Mutations in the NPHS2 gene, which encodes the podocyte slit diaphragm protein podocin, cause autosomal recessive steroid-resistant nephrotic syndrome (Online Mendelian Inheritance in Man [OMIM] #600995). Basic research and clinical studies have provided important insights about genotype-phenotype correlations. This knowledge allows personalized genetic (risk) counseling and should lead to changes in the advice given to patients. A patient who carries the R229Q variant (which has a high allele frequency of 3.7% in the European population) in combination with a pathogenic variant in exon 7 or 8 is at high risk for developing nephrotic syndrome that may not manifest before adulthood, whereas a patient with 2 pathogenic variants will develop congenital or childhood-onset nephrotic syndrome. In contrast, a patient who carries the R229Q variant in combination with a pathogenic variant in exons 1 to 6 is unlikely to develop nephrotic syndrome.

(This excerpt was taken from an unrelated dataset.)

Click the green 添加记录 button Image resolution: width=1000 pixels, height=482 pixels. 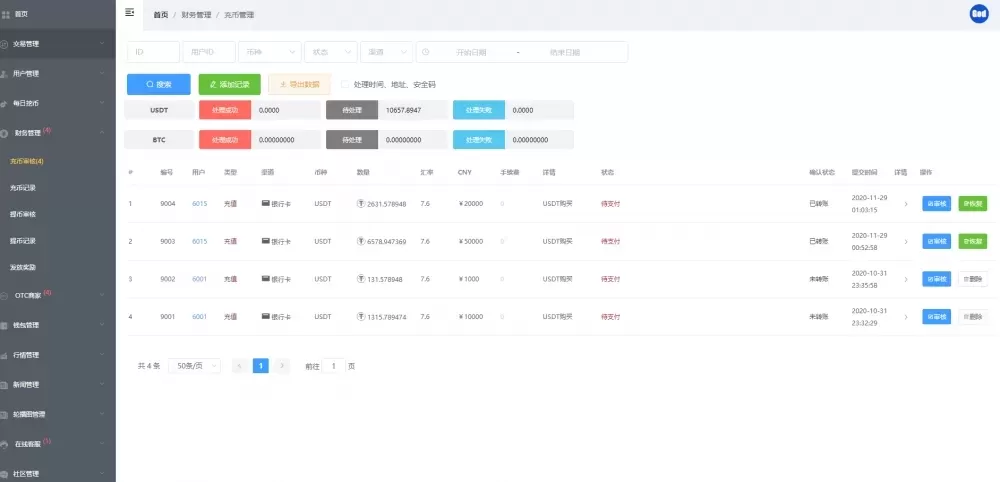[x=230, y=85]
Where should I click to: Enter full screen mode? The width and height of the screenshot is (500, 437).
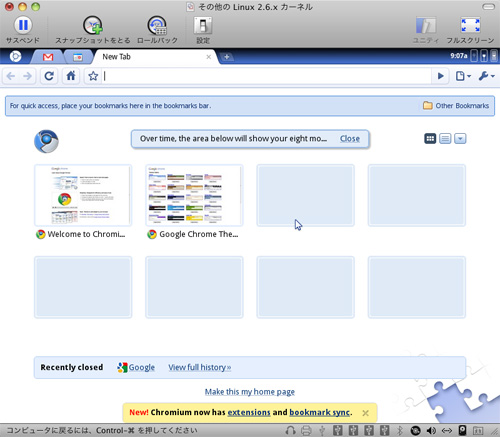tap(470, 25)
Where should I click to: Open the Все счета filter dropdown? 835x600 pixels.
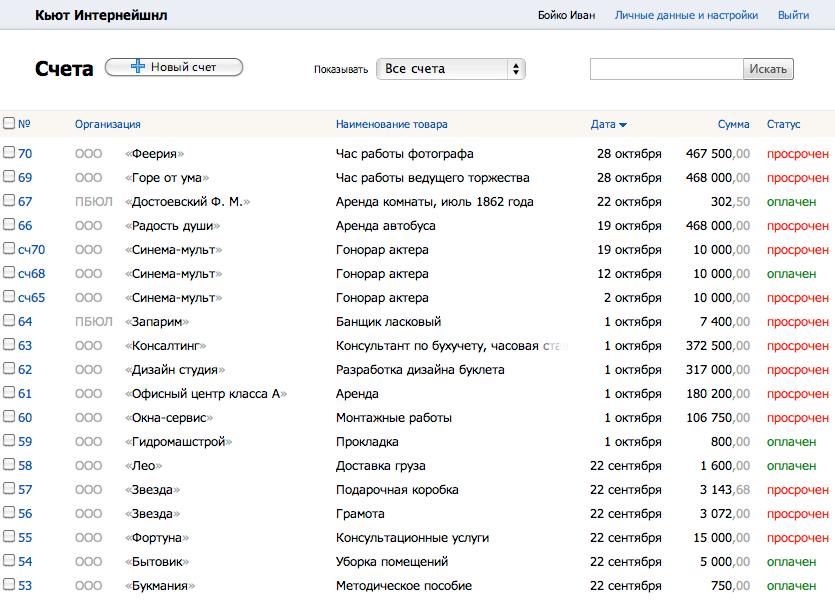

In this article, we review the emerging knowledge about the NPHS2 gene and translate these findings from the bench to practical advice for the clinical bedside.

Keywords: NPHS2; R229Q; adult onset; family planning; focal segmental glomerulosclerosis (FSGS); genetic counseling; genetic risk; hereditary kidney disease; mutation; nephrotic syndrome; p.(Arg229Gln); podocin; steroid-resistant nephrotic syndrome (SRNS).